Exercise materials:

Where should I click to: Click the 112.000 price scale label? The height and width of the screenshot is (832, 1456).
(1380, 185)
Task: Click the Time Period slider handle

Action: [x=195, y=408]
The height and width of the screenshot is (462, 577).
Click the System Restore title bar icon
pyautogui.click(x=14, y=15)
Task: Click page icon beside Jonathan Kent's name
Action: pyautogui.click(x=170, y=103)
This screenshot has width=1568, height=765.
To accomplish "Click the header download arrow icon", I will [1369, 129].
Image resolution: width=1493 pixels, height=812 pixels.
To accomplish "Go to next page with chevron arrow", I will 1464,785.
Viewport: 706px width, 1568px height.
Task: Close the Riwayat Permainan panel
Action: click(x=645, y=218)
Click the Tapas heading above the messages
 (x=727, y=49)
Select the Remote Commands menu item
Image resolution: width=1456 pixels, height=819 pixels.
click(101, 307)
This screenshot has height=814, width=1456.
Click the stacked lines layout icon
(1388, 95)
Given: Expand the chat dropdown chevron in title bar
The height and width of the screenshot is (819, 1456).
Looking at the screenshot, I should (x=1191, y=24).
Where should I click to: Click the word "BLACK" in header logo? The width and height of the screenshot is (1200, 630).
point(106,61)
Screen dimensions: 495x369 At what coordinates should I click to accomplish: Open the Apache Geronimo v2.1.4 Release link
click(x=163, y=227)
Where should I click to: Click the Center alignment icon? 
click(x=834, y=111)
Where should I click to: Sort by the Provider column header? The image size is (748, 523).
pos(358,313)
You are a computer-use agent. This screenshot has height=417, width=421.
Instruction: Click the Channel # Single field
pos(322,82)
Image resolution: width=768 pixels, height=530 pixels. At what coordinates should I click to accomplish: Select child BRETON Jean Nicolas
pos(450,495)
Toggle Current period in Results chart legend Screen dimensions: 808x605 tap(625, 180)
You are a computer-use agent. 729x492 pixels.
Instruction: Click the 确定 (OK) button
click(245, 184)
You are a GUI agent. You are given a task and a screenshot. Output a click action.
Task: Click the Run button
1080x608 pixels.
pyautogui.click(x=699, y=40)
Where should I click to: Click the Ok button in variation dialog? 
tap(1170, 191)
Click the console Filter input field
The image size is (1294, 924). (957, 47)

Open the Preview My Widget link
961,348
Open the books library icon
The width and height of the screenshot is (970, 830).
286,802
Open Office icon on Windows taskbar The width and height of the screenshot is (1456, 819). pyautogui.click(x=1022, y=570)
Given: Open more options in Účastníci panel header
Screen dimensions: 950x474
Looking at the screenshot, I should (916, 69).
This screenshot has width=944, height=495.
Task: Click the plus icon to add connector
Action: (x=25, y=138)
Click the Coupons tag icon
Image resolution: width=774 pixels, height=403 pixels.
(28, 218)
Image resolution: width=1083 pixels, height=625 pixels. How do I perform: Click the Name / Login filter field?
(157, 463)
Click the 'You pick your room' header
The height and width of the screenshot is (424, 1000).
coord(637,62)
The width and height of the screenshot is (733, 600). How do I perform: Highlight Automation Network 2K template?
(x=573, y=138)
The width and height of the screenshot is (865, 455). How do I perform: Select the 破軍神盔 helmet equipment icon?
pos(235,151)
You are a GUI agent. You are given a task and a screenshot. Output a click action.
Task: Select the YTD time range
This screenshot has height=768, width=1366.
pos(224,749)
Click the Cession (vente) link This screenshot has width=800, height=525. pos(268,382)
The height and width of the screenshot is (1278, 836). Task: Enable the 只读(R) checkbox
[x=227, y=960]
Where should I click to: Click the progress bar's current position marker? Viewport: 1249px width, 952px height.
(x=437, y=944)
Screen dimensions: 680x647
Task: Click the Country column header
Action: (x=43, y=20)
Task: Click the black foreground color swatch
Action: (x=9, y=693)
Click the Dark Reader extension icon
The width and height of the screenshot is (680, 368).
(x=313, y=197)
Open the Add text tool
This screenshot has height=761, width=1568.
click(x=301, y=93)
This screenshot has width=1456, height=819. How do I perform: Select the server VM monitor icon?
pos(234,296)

What is asked:
Please output every one of the rows above as a Markdown table with two columns, n for the row number and Line for the row itself, leaving out blank lines.

Task result:
| n | Line |
|---|---|
| 1 | Where should I click to: Click the 112.000 price scale label? The height and width of the screenshot is (832, 1456). |
| 2 | (1380, 185) |
| 3 | Task: Click the Time Period slider handle |
| 4 | Action: [x=195, y=408] |
| 5 | The height and width of the screenshot is (462, 577). |
| 6 | Click the System Restore title bar icon |
| 7 | pyautogui.click(x=14, y=15) |
| 8 | Task: Click page icon beside Jonathan Kent's name |
| 9 | Action: pyautogui.click(x=170, y=103) |
| 10 | This screenshot has width=1568, height=765. |
| 11 | To accomplish "Click the header download arrow icon", I will [1369, 129]. |
| 12 | Image resolution: width=1493 pixels, height=812 pixels. |
| 13 | To accomplish "Go to next page with chevron arrow", I will 1464,785. |
| 14 | Viewport: 706px width, 1568px height. |
| 15 | Task: Close the Riwayat Permainan panel |
| 16 | Action: click(x=645, y=218) |
| 17 | Click the Tapas heading above the messages |
| 18 |  (x=727, y=49) |
| 19 | Select the Remote Commands menu item |
| 20 | Image resolution: width=1456 pixels, height=819 pixels. |
| 21 | click(101, 307) |
| 22 | This screenshot has height=814, width=1456. |
| 23 | Click the stacked lines layout icon |
| 24 | (1388, 95) |
| 25 | Given: Expand the chat dropdown chevron in title bar |
| 26 | The height and width of the screenshot is (819, 1456). |
| 27 | Looking at the screenshot, I should (x=1191, y=24). |
| 28 | Where should I click to: Click the word "BLACK" in header logo? The width and height of the screenshot is (1200, 630). |
| 29 | point(106,61) |
| 30 | Screen dimensions: 495x369 At what coordinates should I click to accomplish: Open the Apache Geronimo v2.1.4 Release link |
| 31 | click(x=163, y=227) |
| 32 | Where should I click to: Click the Center alignment icon?  |
| 33 | click(x=834, y=111) |
| 34 | Where should I click to: Sort by the Provider column header? The image size is (748, 523). |
| 35 | pos(358,313) |
| 36 | You are a computer-use agent. This screenshot has height=417, width=421. |
| 37 | Instruction: Click the Channel # Single field |
| 38 | pos(322,82) |
| 39 | Image resolution: width=768 pixels, height=530 pixels. At what coordinates should I click to accomplish: Select child BRETON Jean Nicolas |
| 40 | pos(450,495) |
| 41 | Toggle Current period in Results chart legend Screen dimensions: 808x605 tap(625, 180) |
| 42 | You are a computer-use agent. 729x492 pixels. |
| 43 | Instruction: Click the 确定 (OK) button |
| 44 | click(245, 184) |
| 45 | You are a GUI agent. You are given a task and a screenshot. Output a click action. |
| 46 | Task: Click the Run button |
| 47 | 1080x608 pixels. |
| 48 | pyautogui.click(x=699, y=40) |
| 49 | Where should I click to: Click the Ok button in variation dialog?  |
| 50 | tap(1170, 191) |
| 51 | Click the console Filter input field |
| 52 | The image size is (1294, 924). (957, 47) |
| 53 | Open the Preview My Widget link |
| 54 | 961,348 |
| 55 | Open the books library icon |
| 56 | The width and height of the screenshot is (970, 830). |
| 57 | 286,802 |
| 58 | Open Office icon on Windows taskbar The width and height of the screenshot is (1456, 819). pyautogui.click(x=1022, y=570) |
| 59 | Given: Open more options in Účastníci panel header |
| 60 | Screen dimensions: 950x474 |
| 61 | Looking at the screenshot, I should (916, 69). |
| 62 | This screenshot has width=944, height=495. |
| 63 | Task: Click the plus icon to add connector |
| 64 | Action: (x=25, y=138) |
| 65 | Click the Coupons tag icon |
| 66 | Image resolution: width=774 pixels, height=403 pixels. |
| 67 | (28, 218) |
| 68 | Image resolution: width=1083 pixels, height=625 pixels. How do I perform: Click the Name / Login filter field? |
| 69 | (157, 463) |
| 70 | Click the 'You pick your room' header |
| 71 | The height and width of the screenshot is (424, 1000). |
| 72 | coord(637,62) |
| 73 | The width and height of the screenshot is (733, 600). How do I perform: Highlight Automation Network 2K template? |
| 74 | (x=573, y=138) |
| 75 | The width and height of the screenshot is (865, 455). How do I perform: Select the 破軍神盔 helmet equipment icon? |
| 76 | pos(235,151) |
| 77 | You are a GUI agent. You are given a task and a screenshot. Output a click action. |
| 78 | Task: Select the YTD time range |
| 79 | This screenshot has height=768, width=1366. |
| 80 | pos(224,749) |
| 81 | Click the Cession (vente) link This screenshot has width=800, height=525. pos(268,382) |
| 82 | The height and width of the screenshot is (1278, 836). Task: Enable the 只读(R) checkbox |
| 83 | [x=227, y=960] |
| 84 | Where should I click to: Click the progress bar's current position marker? Viewport: 1249px width, 952px height. |
| 85 | (x=437, y=944) |
| 86 | Screen dimensions: 680x647 |
| 87 | Task: Click the Country column header |
| 88 | Action: (x=43, y=20) |
| 89 | Task: Click the black foreground color swatch |
| 90 | Action: (x=9, y=693) |
| 91 | Click the Dark Reader extension icon |
| 92 | The width and height of the screenshot is (680, 368). |
| 93 | (x=313, y=197) |
| 94 | Open the Add text tool |
| 95 | This screenshot has height=761, width=1568. |
| 96 | click(x=301, y=93) |
| 97 | This screenshot has width=1456, height=819. How do I perform: Select the server VM monitor icon? |
| 98 | pos(234,296) |